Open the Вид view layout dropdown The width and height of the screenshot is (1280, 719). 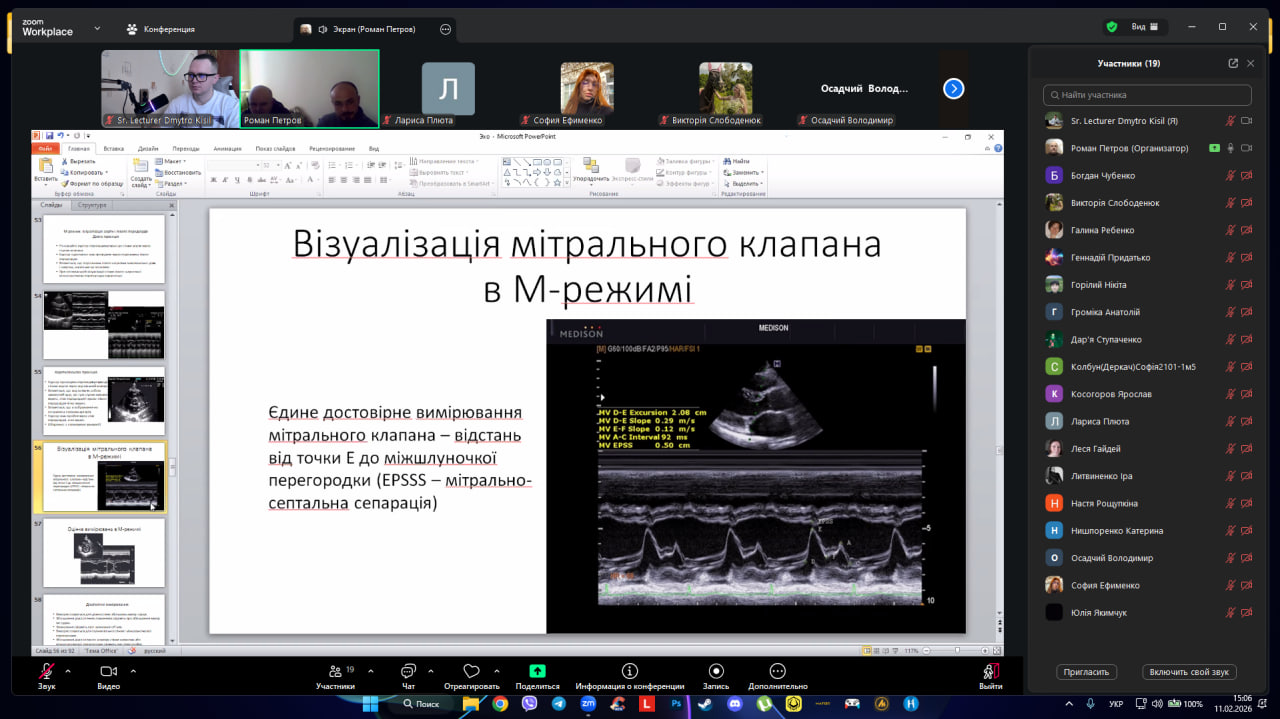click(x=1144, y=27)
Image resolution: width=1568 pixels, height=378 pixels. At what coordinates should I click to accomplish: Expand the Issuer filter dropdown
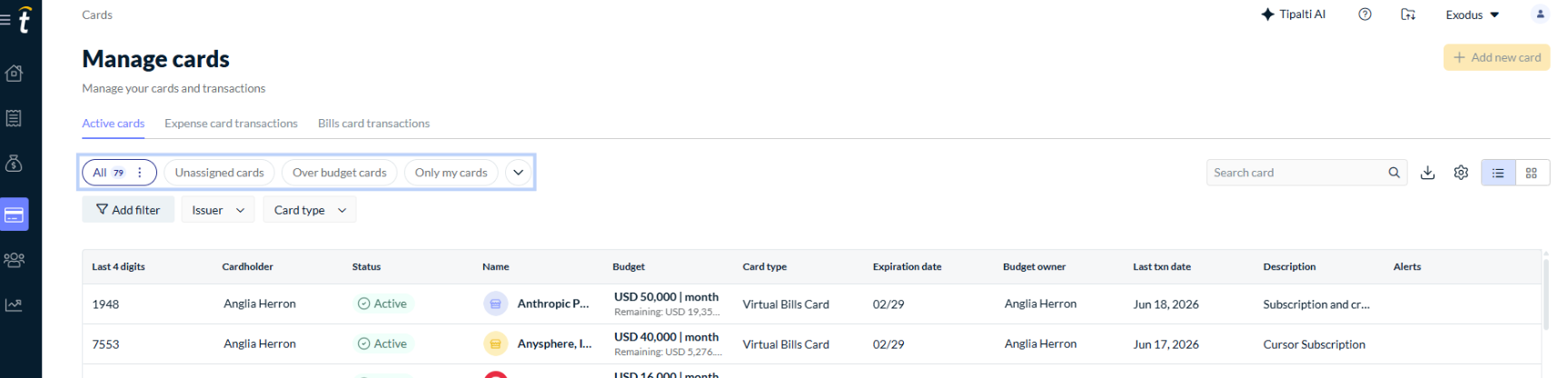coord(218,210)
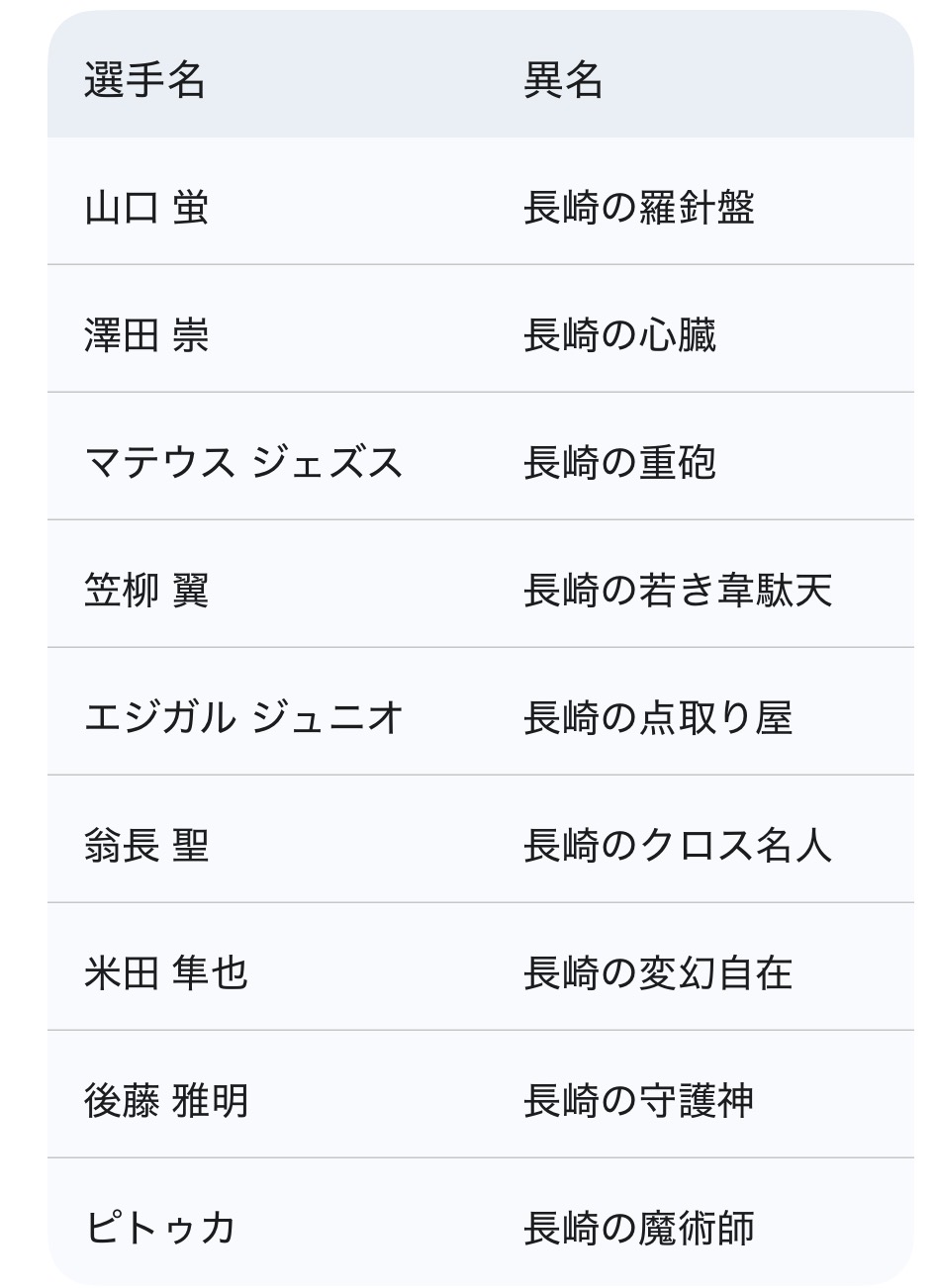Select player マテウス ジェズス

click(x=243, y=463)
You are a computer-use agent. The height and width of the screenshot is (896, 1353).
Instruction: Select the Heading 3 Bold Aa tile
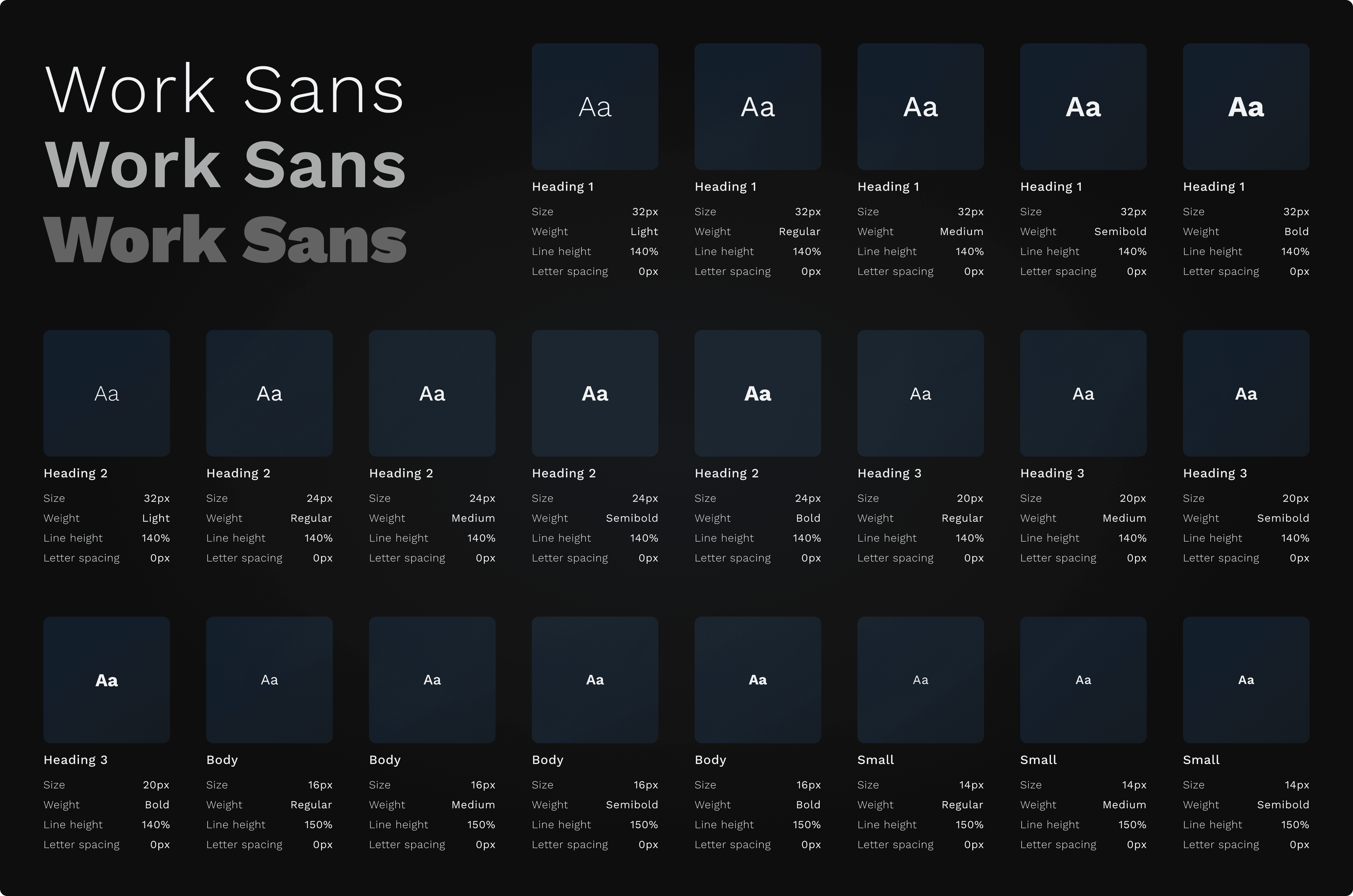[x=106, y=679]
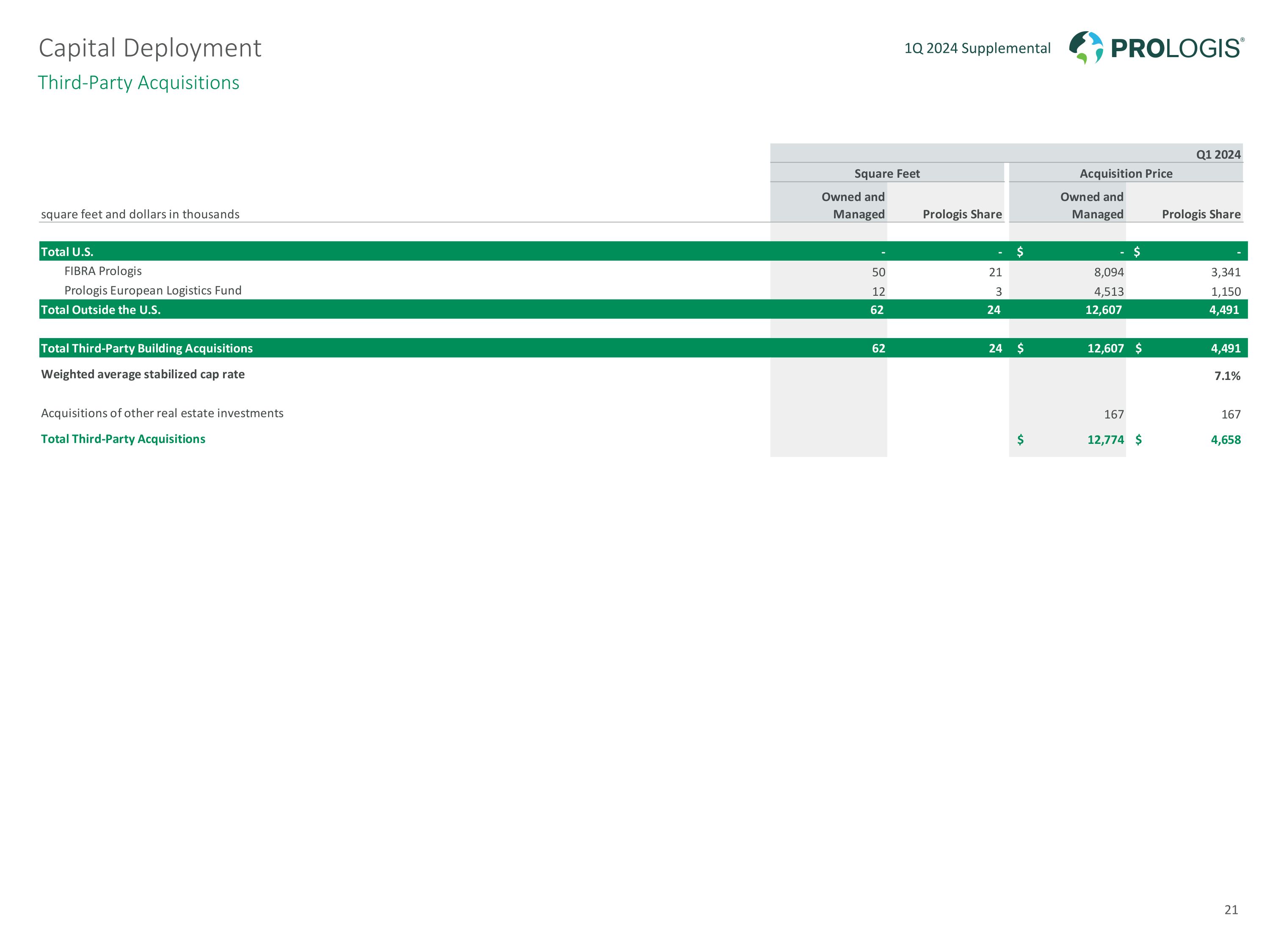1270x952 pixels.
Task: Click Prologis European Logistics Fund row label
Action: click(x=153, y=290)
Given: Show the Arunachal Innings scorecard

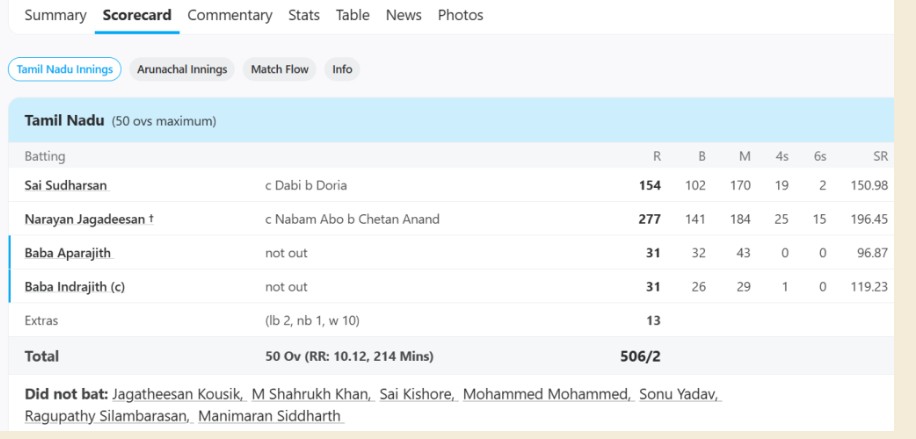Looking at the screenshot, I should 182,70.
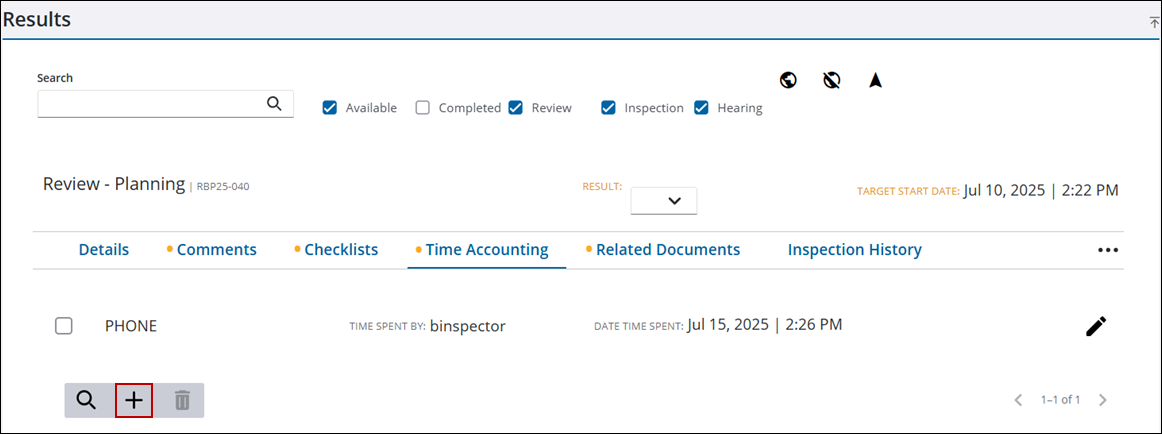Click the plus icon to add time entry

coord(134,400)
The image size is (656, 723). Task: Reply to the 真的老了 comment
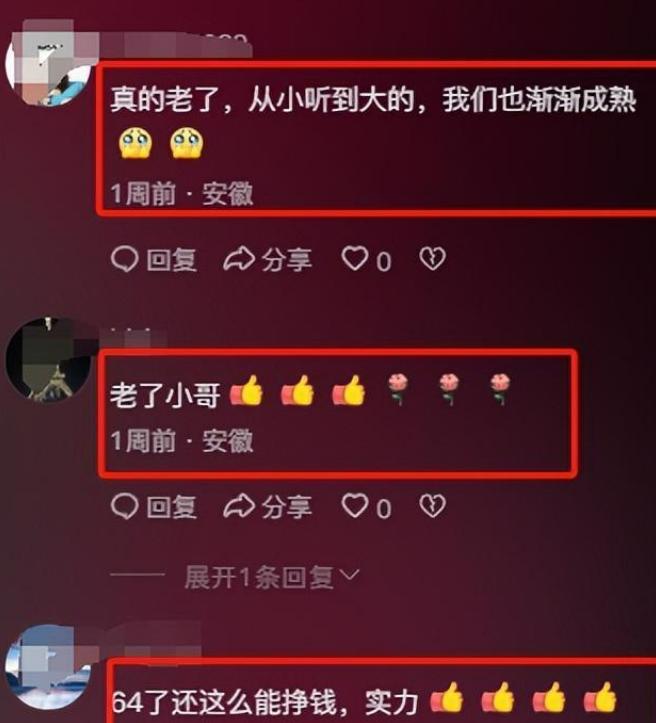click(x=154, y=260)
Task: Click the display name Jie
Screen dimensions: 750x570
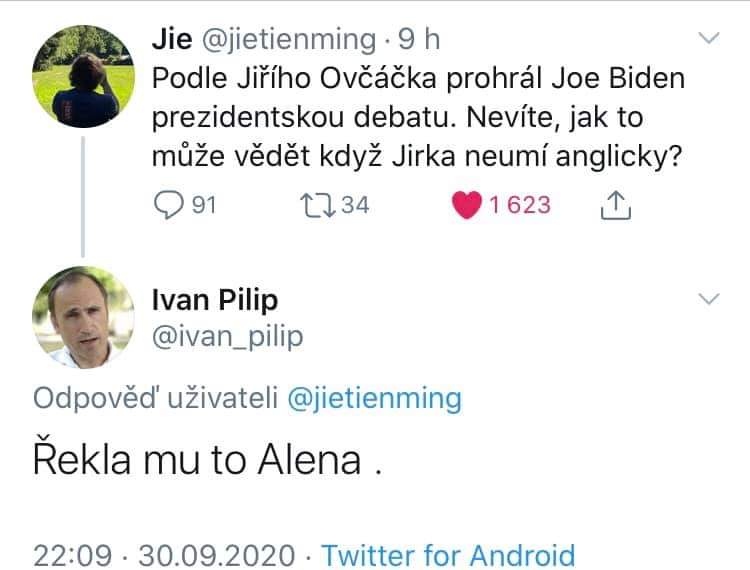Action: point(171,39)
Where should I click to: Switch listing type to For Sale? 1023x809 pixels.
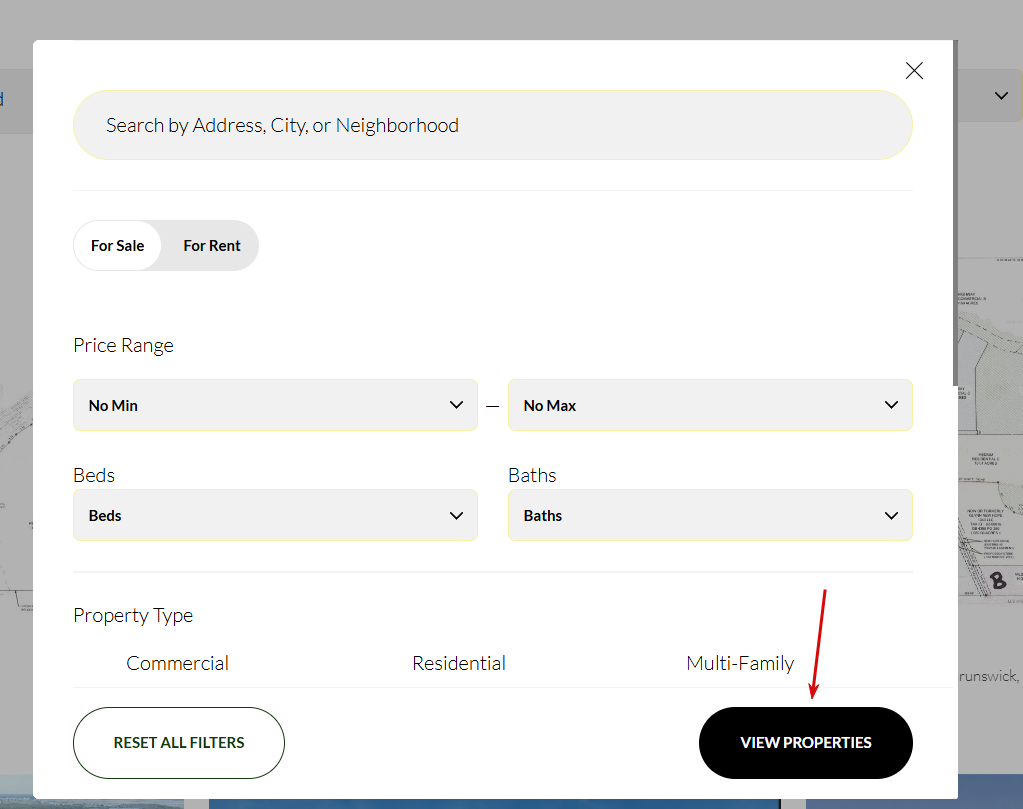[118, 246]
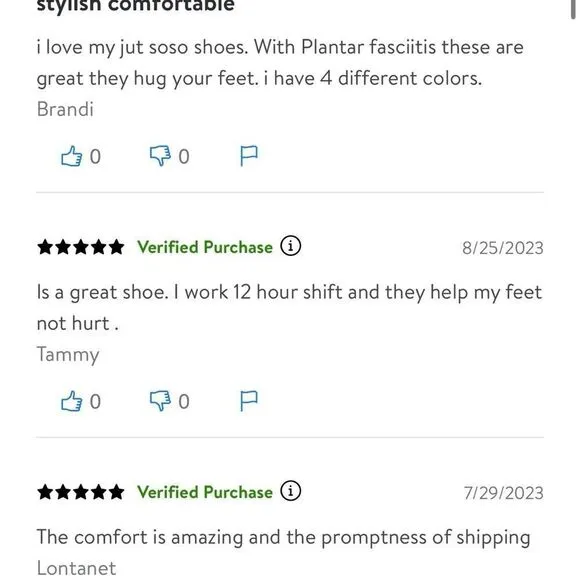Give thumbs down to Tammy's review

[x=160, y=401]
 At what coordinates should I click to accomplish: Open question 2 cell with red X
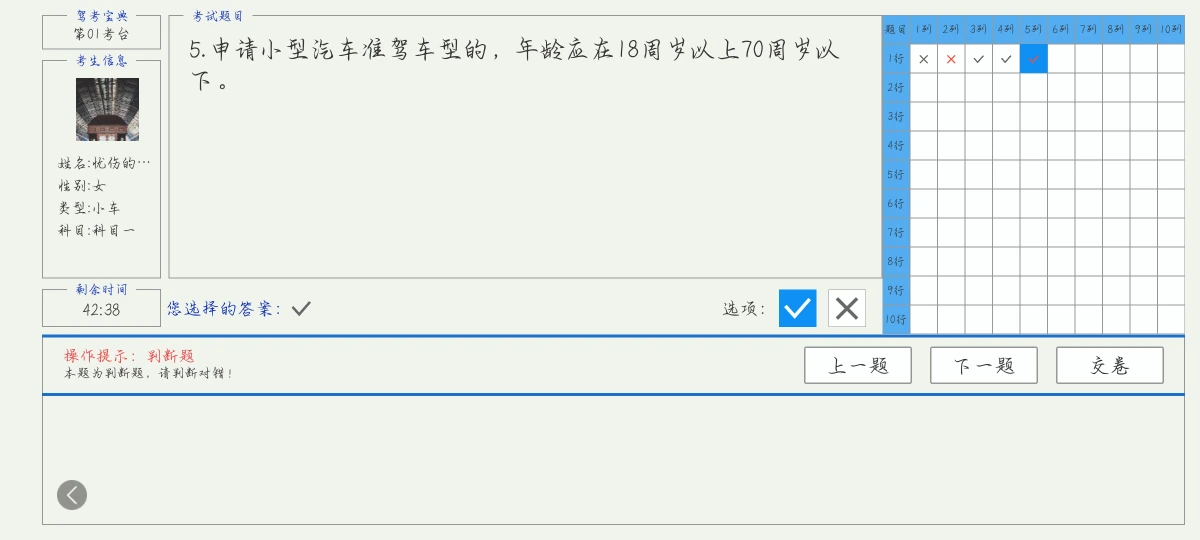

___

Reproduce the records verbatim, starting with the line that contains "Where should I" and going on through the end of the records. Omit the pictures from your answer.

Where should I click to: Switch listing type to For Sale? 1023x809 pixels.
[118, 246]
Give thumbs down to Tammy's review

[x=160, y=401]
 At what coordinates should I click to accomplish: Open question 2 cell with red X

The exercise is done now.